• EXERCISE:
Render every line of the data from the one containing "820x562 pixels. At" down to the one containing "click(x=1430, y=81)", both included, as a JSON list of strings, one string per line, with blank lines omitted.

• GIVEN RECORDS:
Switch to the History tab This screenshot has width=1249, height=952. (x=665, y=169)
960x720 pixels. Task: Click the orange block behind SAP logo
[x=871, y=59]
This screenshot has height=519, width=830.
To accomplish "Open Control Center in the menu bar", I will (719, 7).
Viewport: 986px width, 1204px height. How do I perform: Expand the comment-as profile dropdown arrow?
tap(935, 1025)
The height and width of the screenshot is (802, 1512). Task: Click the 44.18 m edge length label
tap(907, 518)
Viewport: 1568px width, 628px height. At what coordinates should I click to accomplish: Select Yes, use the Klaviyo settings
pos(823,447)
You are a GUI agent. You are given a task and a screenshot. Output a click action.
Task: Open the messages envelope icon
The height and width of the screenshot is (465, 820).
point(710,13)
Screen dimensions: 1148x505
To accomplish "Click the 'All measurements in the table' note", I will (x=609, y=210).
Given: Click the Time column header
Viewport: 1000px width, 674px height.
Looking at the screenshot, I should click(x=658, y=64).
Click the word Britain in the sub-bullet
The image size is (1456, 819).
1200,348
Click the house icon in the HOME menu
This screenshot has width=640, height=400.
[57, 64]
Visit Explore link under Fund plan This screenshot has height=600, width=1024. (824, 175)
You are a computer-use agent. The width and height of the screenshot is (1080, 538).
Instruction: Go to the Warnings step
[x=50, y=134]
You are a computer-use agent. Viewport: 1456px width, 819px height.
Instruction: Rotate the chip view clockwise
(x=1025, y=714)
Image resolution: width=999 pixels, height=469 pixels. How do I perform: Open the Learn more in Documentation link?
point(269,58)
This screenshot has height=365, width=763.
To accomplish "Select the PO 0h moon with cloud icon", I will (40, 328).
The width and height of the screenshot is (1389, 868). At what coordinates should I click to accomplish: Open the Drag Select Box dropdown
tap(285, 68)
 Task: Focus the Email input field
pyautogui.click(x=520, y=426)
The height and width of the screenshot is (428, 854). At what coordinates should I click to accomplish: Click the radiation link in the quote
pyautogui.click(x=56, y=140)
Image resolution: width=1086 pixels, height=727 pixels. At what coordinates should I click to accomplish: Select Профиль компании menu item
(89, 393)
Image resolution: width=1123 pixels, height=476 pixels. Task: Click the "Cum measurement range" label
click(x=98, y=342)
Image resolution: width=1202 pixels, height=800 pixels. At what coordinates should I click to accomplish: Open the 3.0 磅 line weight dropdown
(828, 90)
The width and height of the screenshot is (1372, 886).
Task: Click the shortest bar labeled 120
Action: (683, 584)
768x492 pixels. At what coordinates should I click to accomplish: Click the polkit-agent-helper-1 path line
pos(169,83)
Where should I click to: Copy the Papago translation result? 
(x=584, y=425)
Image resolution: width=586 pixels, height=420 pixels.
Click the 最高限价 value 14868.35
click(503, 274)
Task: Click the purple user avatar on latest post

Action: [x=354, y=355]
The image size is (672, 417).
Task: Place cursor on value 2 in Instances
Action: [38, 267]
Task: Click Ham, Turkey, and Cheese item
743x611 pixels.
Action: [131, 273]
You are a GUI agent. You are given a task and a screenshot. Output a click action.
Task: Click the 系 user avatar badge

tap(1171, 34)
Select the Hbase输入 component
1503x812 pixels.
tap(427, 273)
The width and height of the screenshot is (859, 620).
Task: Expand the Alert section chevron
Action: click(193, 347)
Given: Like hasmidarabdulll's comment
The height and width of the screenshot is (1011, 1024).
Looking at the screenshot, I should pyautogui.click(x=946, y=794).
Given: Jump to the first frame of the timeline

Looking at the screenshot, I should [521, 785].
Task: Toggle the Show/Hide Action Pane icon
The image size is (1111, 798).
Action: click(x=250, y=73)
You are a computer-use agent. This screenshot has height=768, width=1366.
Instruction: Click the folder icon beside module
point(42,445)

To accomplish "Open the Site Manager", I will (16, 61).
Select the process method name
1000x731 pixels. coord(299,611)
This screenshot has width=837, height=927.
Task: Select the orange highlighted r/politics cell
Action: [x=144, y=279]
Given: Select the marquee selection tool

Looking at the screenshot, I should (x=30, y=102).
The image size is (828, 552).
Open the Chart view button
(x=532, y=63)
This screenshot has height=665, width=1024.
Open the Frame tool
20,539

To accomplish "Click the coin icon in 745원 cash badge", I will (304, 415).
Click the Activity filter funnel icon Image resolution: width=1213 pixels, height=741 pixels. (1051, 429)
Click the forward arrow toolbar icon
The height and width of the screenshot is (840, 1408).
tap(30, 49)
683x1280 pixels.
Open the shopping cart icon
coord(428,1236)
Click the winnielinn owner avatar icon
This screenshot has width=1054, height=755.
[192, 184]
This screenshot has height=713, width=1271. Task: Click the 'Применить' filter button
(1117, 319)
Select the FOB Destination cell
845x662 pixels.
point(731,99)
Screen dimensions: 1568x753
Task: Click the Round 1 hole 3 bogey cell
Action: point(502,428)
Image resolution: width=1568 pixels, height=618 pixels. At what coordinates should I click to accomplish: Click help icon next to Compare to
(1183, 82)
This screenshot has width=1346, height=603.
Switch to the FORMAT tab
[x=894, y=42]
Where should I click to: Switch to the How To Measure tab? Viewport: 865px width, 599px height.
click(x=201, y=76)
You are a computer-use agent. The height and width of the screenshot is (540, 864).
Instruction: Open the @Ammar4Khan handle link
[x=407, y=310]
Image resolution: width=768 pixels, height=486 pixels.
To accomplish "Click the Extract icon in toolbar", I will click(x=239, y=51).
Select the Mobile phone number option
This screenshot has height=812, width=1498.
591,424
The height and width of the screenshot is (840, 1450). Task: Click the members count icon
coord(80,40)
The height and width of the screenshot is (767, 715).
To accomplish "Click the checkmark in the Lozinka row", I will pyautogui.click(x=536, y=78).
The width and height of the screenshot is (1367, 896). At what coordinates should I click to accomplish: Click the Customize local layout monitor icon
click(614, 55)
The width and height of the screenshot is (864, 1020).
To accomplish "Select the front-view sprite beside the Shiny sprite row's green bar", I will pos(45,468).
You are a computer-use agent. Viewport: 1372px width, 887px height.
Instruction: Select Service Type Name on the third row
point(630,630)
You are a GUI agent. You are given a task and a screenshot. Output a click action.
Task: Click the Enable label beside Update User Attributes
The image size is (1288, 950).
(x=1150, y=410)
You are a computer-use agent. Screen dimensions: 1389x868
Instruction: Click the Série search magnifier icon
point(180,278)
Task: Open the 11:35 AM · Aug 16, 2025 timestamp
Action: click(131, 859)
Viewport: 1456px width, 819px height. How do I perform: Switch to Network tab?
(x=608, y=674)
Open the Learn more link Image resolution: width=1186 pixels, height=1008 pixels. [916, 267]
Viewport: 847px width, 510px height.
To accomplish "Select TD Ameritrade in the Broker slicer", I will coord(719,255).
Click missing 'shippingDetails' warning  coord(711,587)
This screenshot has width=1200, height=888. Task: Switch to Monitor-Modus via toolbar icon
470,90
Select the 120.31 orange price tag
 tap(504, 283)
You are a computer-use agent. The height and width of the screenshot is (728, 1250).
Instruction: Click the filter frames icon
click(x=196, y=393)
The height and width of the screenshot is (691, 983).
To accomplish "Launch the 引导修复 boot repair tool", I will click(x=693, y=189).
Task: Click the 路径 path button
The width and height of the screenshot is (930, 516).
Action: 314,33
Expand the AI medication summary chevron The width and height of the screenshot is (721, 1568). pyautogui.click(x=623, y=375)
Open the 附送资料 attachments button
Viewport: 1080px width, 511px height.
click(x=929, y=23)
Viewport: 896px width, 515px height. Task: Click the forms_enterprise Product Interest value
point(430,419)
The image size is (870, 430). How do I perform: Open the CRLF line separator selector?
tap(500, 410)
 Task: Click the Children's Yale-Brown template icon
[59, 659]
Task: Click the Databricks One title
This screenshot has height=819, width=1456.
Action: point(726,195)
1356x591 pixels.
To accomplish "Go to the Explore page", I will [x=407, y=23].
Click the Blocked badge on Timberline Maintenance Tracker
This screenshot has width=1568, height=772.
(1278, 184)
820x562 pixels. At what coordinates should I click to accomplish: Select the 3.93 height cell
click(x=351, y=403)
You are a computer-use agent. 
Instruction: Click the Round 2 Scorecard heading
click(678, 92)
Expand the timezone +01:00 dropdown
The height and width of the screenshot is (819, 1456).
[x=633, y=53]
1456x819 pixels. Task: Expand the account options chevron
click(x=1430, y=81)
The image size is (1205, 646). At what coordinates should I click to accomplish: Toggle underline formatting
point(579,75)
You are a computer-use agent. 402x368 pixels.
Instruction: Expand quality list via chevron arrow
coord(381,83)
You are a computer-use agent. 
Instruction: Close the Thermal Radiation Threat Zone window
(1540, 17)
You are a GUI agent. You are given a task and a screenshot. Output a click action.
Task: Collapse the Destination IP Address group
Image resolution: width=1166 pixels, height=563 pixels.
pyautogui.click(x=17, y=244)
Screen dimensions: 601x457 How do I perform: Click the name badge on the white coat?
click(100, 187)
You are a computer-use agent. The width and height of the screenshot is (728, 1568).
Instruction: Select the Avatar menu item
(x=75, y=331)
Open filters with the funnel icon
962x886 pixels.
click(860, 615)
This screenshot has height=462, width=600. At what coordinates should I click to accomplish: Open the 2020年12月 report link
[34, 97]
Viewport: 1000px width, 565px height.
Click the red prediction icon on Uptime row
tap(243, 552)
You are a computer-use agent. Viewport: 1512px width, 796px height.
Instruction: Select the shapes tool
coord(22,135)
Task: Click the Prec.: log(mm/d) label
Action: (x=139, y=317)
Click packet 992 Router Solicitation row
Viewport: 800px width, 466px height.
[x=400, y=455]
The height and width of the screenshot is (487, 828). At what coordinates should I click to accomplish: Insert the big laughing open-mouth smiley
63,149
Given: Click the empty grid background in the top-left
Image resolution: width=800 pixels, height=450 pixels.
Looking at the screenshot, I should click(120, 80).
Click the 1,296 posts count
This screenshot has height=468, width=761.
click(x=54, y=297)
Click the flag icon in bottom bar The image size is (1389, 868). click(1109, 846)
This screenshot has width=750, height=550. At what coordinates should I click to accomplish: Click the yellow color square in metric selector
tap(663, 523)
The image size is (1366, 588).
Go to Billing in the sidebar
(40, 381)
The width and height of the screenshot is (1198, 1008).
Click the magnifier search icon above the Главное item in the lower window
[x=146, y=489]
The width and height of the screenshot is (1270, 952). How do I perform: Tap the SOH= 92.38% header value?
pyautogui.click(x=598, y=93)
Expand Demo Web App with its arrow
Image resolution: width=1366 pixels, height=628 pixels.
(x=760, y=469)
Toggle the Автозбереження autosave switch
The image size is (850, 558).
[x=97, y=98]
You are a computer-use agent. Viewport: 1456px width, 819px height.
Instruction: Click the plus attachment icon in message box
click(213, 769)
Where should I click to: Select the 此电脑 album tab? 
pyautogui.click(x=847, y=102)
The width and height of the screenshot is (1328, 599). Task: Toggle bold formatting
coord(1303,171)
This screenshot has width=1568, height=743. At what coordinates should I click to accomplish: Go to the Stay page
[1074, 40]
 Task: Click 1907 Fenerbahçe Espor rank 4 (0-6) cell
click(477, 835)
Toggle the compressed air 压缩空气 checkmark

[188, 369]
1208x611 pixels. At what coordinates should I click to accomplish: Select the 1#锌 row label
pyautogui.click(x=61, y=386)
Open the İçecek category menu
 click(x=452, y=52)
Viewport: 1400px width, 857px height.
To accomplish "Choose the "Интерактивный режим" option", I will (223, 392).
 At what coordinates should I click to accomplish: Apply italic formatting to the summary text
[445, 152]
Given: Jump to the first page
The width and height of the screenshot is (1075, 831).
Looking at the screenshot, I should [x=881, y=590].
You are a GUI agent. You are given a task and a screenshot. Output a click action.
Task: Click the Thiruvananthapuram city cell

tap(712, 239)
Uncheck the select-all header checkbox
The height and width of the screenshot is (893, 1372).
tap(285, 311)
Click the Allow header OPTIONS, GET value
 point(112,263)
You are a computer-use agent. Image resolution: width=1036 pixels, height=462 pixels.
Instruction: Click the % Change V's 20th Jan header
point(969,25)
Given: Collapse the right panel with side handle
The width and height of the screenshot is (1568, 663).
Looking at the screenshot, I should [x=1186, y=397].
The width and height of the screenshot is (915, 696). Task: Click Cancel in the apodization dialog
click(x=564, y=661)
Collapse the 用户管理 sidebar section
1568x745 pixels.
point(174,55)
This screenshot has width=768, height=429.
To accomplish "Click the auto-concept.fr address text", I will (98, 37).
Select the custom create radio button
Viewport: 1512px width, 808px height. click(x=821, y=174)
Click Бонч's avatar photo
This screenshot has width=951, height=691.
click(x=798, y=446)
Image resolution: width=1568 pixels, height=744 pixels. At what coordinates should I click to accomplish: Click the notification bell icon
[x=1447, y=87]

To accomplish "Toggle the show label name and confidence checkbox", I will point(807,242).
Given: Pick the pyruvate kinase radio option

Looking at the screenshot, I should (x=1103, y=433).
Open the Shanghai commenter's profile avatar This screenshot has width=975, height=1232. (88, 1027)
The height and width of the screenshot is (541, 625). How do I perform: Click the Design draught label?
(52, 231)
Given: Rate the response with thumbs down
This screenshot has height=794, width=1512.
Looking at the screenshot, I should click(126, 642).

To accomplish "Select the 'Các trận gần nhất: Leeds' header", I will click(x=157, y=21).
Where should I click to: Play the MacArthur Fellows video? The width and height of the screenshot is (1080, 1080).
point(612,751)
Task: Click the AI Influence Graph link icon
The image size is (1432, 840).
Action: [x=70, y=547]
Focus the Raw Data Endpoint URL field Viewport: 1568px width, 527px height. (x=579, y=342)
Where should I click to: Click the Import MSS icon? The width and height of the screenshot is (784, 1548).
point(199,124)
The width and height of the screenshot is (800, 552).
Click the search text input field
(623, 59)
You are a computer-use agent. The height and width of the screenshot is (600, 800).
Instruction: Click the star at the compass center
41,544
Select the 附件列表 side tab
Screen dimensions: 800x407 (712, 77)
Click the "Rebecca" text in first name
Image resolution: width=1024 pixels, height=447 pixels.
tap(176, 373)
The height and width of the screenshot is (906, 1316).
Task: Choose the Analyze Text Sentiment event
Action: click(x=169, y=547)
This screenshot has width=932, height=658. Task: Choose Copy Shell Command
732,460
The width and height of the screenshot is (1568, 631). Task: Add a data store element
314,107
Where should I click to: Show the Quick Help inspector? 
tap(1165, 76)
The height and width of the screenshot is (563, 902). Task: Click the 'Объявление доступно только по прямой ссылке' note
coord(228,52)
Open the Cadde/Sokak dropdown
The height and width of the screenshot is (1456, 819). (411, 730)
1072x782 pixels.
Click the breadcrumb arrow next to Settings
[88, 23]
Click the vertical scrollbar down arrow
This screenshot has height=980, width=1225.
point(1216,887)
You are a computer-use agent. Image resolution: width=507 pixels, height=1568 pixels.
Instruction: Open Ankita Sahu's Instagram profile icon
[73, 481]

• ANSWER TO THE EXERCISE:
[
  "820x562 pixels. At what coordinates should I click to accomplish: Select the 3.93 height cell",
  "click(x=351, y=403)",
  "You are a computer-use agent. ",
  "Instruction: Click the Round 2 Scorecard heading",
  "click(678, 92)",
  "Expand the timezone +01:00 dropdown",
  "The height and width of the screenshot is (819, 1456).",
  "[x=633, y=53]",
  "1456x819 pixels. Task: Expand the account options chevron",
  "click(x=1430, y=81)"
]